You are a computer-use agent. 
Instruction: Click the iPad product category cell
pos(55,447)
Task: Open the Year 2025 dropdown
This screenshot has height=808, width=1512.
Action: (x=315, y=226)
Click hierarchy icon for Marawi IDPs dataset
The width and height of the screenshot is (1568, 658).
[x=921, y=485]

## Task prompt
Every line of the material above is to be copied exactly.

## Answer space
You are a computer-use agent. 
Instruction: Click the iPad product category cell
pos(55,447)
Task: Open the Year 2025 dropdown
This screenshot has height=808, width=1512.
Action: (x=315, y=226)
Click hierarchy icon for Marawi IDPs dataset
The width and height of the screenshot is (1568, 658).
[x=921, y=485]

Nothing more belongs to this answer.